Verfahrensgang

Bayerisches LSG (Urteil vom 03.06.1958)

 

Tenor

Die Revision des Klägers gegen das Urteil des Bayerischen Landessozialgerichts in München vom 3. Juni 1958 wird als unzulässig verworfen.

Außergerichtliche Kosten sind nicht zu erstatten.

Von Rechts wegen.

 

Gründe

Der am 11. April 1937 geborene Kläger begehrt Anerkennung von Verletzungen an beiden Händen mit Verlust des rechten Zeigefingers als Schädigungsfolge im Sinne des Bundesversorgungsgesetzes (BVG) und Gewährung von Rente. Am 31. Oktober 1951 hielten amerikanische Soldaten in der Nähe seines Heimatortes Gefechtsübungen ab. Der Kläger sammelte mit zwei anderen Jugendlichen nach Abschluß der Übungen weggeworfene Geschoßhülsen, spielte damit und erlitt nach einer Explosion die bezeichneten Verletzungen.
■ ■ ■ ■ ■ ■ ■
== Auftrag A ==
Gib den Abschnitt der Gerichtsentscheidung beginnend mit „Außergerichtliche Kosten sind“ und weiter bis „die bezeichneten Verletzungen.“ noch einmal wieder. Benenne dabei „Geschoßhülsen“ in „Patronenhülsen“ um.
== Auftrag B ==
An welchem Tag wurde der Kläger laut der Gerichtsentscheidung geboren?
== Auftrag C ==
Greif die Gerichtsentscheidung nach ihrem letzten Satz auf und schreib sie weiter.
■ ■ ■ ■ ■ ■ ■
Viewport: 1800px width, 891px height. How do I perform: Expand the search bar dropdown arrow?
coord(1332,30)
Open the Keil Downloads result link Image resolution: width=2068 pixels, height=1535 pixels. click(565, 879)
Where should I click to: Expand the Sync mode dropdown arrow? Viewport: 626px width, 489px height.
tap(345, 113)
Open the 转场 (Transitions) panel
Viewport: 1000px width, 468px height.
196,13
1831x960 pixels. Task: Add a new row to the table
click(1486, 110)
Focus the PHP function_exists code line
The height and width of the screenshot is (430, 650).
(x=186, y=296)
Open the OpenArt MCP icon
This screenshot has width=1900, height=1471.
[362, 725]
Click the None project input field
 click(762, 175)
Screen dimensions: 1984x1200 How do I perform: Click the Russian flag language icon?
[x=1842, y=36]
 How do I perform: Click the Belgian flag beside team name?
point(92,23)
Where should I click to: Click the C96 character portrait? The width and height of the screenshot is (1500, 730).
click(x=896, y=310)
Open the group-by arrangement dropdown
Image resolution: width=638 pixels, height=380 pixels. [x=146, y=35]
■ ■ ■ ■ ■ ■ ■
== Antwort A ==
Außergerichtliche Kosten sind nicht zu erstatten.

Von Rechts wegen.

 

Gründe

Der am 11. April 1937 geborene Kläger begehrt Anerkennung von Verletzungen an beiden Händen mit Verlust des rechten Zeigefingers als Schädigungsfolge im Sinne des Bundesversorgungsgesetzes (BVG) und Gewährung von Rente. Am 31. Oktober 1951 hielten amerikanische Soldaten in der Nähe seines Heimatortes Gefechtsübungen ab. Der Kläger sammelte mit zwei anderen Jugendlichen nach Abschluß der Übungen weggeworfene Patronenhülsen, spielte damit und erlitt nach einer Explosion die bezeichneten Verletzungen.

== Antwort B ==
Am 11. April 1937.

== Antwort C ==
Die amerikanische Besatzungsmacht hat den geltend gemachten Schaden mit der Begründung abgelehnt, er sei durch Selbstverschulden entstanden. Den daraufhin vom Kläger gestellten Antrag auf Versorgung nach dem BVG hat das Versorgungsamt (VersorgA.) ebenfalls abgelehnt und dazu ausgeführt, der Unfall sei nach dem 31. Juli 1945 erfolgt. Der Anspruch auf Entschädigung richte sich deshalb nach besonderen, von der Besatzungsmacht erlassenen Vorschriften, nicht aber nach § 5 Abs. 1 Buchst. e BVG. Auch im Wege des Härteausgleichs könne eine Versorgung nicht gewährt werden, weil die Besatzungsmacht die Schadensersatzforderung für den Unfall abgelehnt hat und Leistungen nach den Vorschriften für die Kriegsopferversorgung nicht bereits gewährt worden sind. Hiergegen hat der Kläger beim Oberversicherungsamt (OVA.) Nürnberg Berufung eingelegt, die als Klage auf das Sozialgericht (SG.) Bayreuth übergegangen ist, und vorgetragen, es habe ihm trotz seines damaligen Alters von 14 Jahren an der nötigen Einsicht gefehlt, die Folgen seines Handelns zu überblicken, weil er ständig in ländlicher Umwelt gelebt habe.

Das SG. hat die Klage abgewiesen. Die vom Kläger gegen dieses Urteil eingelegte Berufung hat das Landessozialgericht (LSG.) als unbegründet zurückgewiesen. Es hat ausgeführt, für den geltend gemachten Anspruch seien weder die Voraussetzungen des § 5 Abs. 1 Buchst. e noch die des Buchst. d BVG erfüllt; es könne auch nicht § 5 Abs. 2 Buchst. a BVG zur Anwendung kommen. Da die Besatzungsmacht eine Schadensersatzleistung abgelehnt habe, könne auch eine Versorgung im Wege des Härteausgleichs nicht erfolgen. Der Anspruch des Klägers bestehe allein aus rechtlichen Gründen nicht.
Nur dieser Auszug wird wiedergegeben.